郎戰也是一時情急無奈之舉,但卻正好利用了自己的身高優勢。他帶動“力”快速的旋轉起來,“難”舉槍向他瞄準,盡管眯起了眼睛,完全集中注意力,可乍然間,卻根本不敢扣下扳機。


    “難”無奈之下,隻得繼續向他們靠近。他才走了兩步,郎戰再次爆喝出聲,然後“力”就忽然向他砸了過來。郎戰越轉越快,離心力的作用下,“力”的身體已經飄了起來。飄起來的“力”無法從地麵上借力,右手已經無法再保持揮舞短刀劈削郎戰心髒部位的動作,左手雖然還能死死的抓住郎戰的右手,但更大程度是讓自己保持掛在郎戰身上的姿態,卻無法阻止他將匕首刺向自己的脖子。脖子的重要程度不弱於心髒,他隻能更加用力的用下巴夾住匕首,如此一來,再轉得一會,便完全成了被動的一方,乃至於郎戰左手鬆開,將右手往迴抽的時候,左手再也抓不住郎戰的右手,人就飛了出去。


    “力”向自己砸過來,“難”根本不敢開槍,他正手忙腳亂的在接住“力”和躲開“力”之間做著選擇,“信”的聲音傳來:“小心!”情急之下,他幹脆往地上跪去,上半身幾乎平躺在地上的同時,雙手持槍從“力”的身體下麵向郎戰的雙腳開槍。

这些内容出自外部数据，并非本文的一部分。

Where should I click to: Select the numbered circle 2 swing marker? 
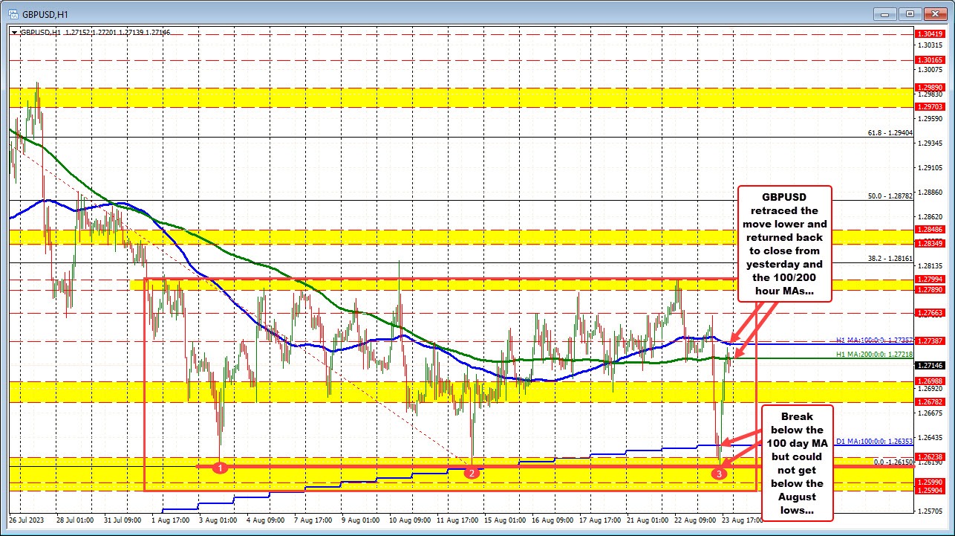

    郎戰、蘿莉和迪卡奧三人與甲兵府五人之前互射那麽多槍,雖然擊中對方多次,但是因為防彈衣的原因,卻基本上沒能對對方造成實質性的損傷。對射過程中,他們其實一直都在尋找對方的弱點,而直到現在,“難”誤打誤撞之下,才找到了郎戰身上的弱點。


    沒錯,雙腿,特別是褲.襠部位,才是郎戰的薄弱之處。


    郎戰將“力”甩出去後,立刻追了上去。打到現在他也搞明白了,雖然這個猴子一樣的一本人格鬥術驚人,但是對他和蘿莉還有迪卡奧來說,最大的威脅卻是那個曾經戴著頭盔的家夥,以及這個拔槍想要偷襲他的混蛋。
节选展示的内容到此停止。